Kahler geometry of toric varieties and extremal metrics

TL;DR

This paper explores the differential geometry of toric Kahler metrics constructed via Guillemin's combinatorial method, providing formulas for scalar curvature, extremality conditions, and a new perspective on Calabi's extremal metrics.

Contribution

It introduces explicit combinatorial formulas for scalar curvature and extremal conditions of toric Kahler metrics, simplifying Calabi's construction and revealing new relations with convex polytopes.

Findings

Derived a combinatorial formula for scalar curvature.

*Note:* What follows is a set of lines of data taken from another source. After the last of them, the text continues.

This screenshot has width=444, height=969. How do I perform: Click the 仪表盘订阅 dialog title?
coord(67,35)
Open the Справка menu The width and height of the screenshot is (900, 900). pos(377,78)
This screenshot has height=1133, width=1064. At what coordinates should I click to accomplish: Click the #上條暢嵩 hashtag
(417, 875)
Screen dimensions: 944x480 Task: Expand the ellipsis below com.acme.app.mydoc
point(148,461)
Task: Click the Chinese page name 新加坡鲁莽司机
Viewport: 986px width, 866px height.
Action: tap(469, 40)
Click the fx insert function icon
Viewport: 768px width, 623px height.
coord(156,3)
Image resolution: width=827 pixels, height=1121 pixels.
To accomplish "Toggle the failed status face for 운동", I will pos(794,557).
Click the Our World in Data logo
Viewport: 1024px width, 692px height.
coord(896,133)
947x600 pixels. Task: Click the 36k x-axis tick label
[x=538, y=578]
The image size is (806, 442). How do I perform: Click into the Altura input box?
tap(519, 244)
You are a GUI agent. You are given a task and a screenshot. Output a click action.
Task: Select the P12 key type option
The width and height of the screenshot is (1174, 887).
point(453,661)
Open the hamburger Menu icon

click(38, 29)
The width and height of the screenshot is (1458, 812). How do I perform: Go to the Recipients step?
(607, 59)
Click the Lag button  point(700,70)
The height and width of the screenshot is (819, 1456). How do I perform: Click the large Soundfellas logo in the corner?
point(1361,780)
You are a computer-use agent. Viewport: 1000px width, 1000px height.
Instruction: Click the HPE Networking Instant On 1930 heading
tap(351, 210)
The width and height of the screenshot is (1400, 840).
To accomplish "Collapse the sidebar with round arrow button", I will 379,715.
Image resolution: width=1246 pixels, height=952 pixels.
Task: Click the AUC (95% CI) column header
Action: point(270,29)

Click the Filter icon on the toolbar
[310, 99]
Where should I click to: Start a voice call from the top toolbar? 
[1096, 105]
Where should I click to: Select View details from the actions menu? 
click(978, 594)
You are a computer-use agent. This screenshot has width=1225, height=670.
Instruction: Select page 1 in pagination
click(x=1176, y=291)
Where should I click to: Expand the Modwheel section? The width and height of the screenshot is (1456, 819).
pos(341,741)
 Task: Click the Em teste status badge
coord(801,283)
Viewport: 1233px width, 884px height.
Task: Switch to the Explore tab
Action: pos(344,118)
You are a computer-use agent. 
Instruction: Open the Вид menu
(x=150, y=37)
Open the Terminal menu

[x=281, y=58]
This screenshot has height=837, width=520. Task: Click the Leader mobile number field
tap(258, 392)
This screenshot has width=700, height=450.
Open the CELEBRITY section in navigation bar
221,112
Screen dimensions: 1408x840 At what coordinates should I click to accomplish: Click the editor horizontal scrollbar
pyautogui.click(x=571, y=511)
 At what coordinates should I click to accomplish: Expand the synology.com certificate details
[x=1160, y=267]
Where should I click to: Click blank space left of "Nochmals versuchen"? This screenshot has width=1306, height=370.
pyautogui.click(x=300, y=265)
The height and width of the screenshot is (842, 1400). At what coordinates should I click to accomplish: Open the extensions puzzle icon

Established the Euler-Lagrange condition for extremal metrics.

Presented a new combinatorial formula relating scalar curvature and polytope geometry.

Abstract

Recently Guillemin gave an explicit combinatorial way of constructing "toric" Kahler metrics on (symplectic) toric varieties, using only data on the moment polytope. In this paper, differential geometric properties of these metrics are investigated using Guillemin's construction. In particular, a nice combinatorial formula for the scalar curvature is given, and the Euler-Lagrange condition for such "toric" metrics being extremal (in the sense of Calabi) is derived. A construction, due to Calabi, of a 1-parameter family of extremal metrics of non-constant scalar curvature is recast very simply and explicitly. Finally, a curious combinatorial formula for convex polytopes, that follows from the relation between the total integral of the scalar curvature and the wedge product of the first Chern class with a suitable power of the Kahler class, is presented.